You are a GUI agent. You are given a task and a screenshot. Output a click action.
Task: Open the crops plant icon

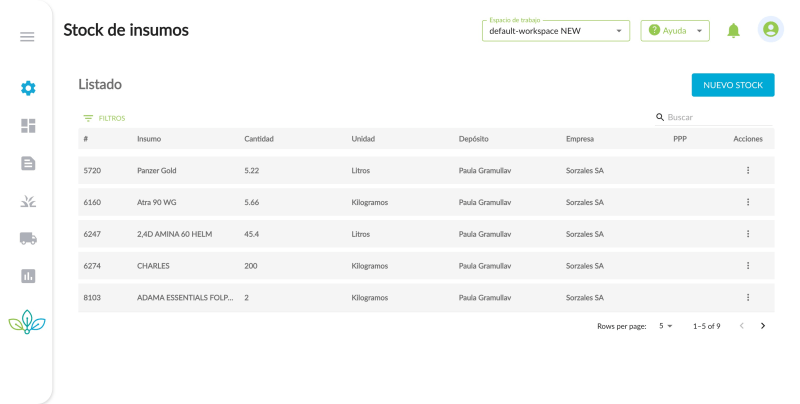(x=28, y=201)
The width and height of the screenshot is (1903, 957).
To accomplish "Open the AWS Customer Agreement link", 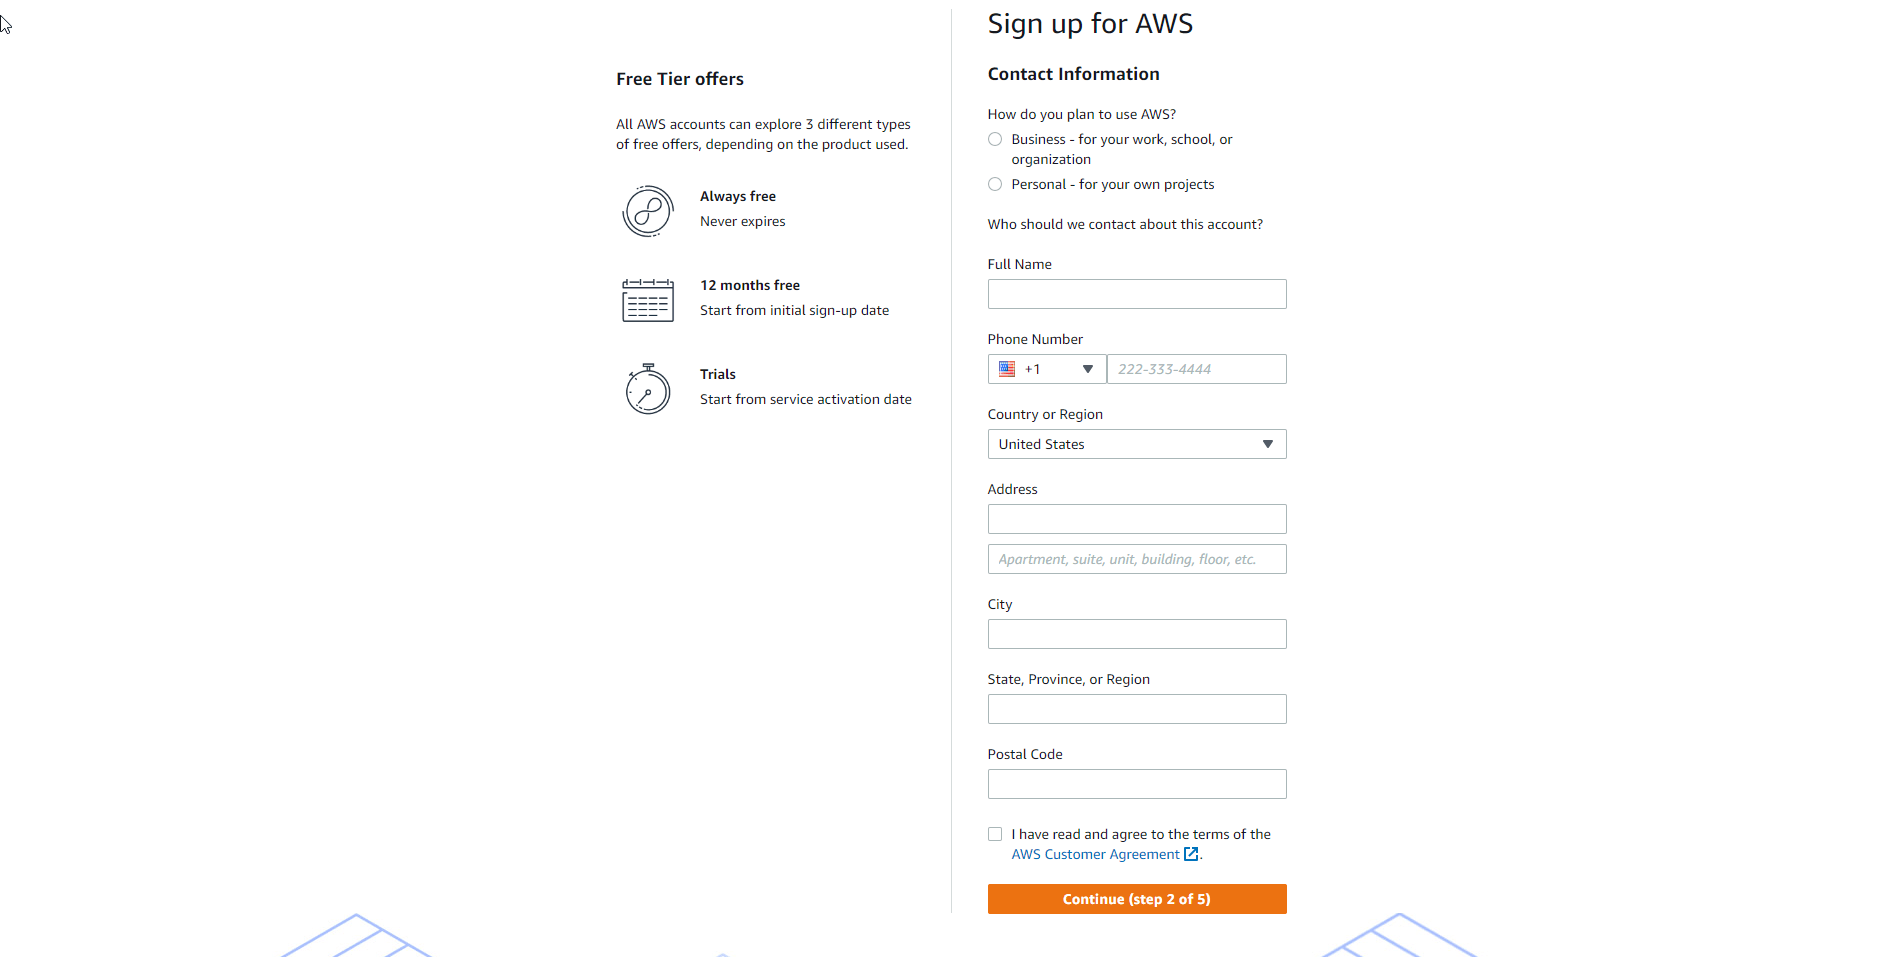I will click(x=1094, y=854).
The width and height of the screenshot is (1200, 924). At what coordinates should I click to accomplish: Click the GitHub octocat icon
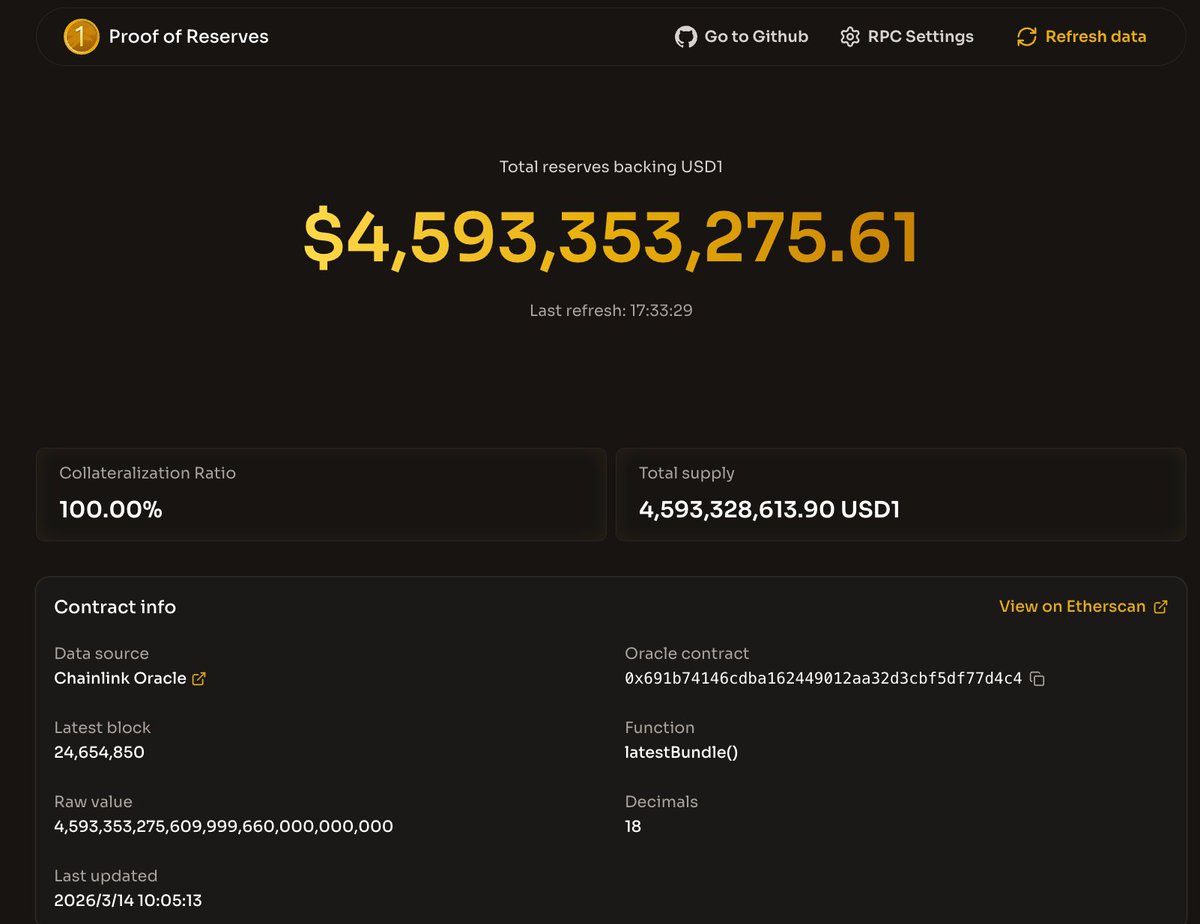686,37
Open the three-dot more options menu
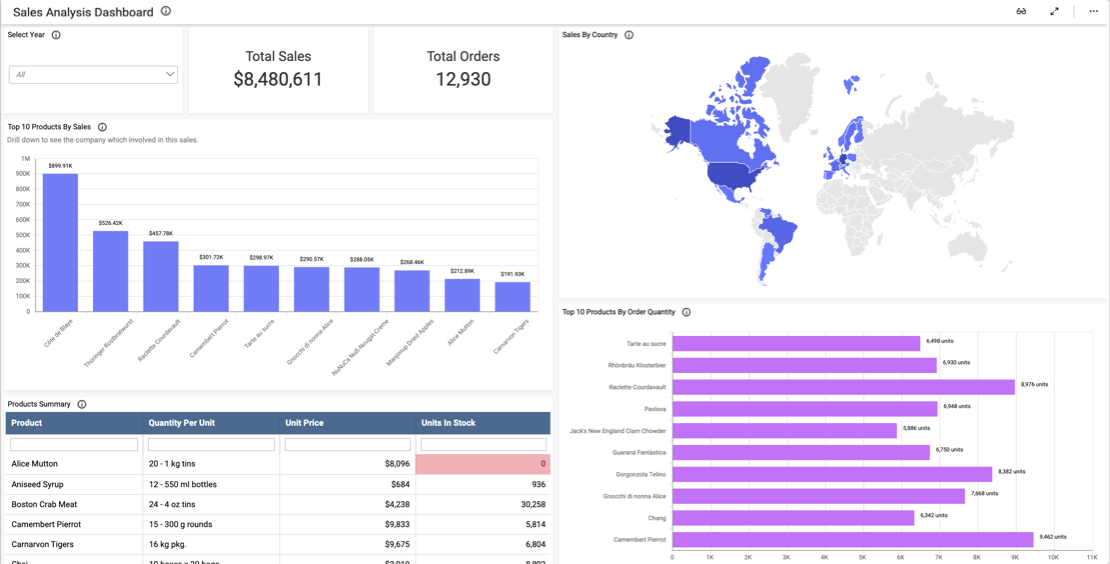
- - -
Aim of the exercise: With pictures left out, transcribe each line from the one containing "The width and height of the screenshot is (1200, 924)." through the end of the data, both ends included.

Solution to the exercise:
The width and height of the screenshot is (1200, 924). At what coordinates should I click to accomplish: Click the GitHub octocat icon
686,37
Open the three-dot more options menu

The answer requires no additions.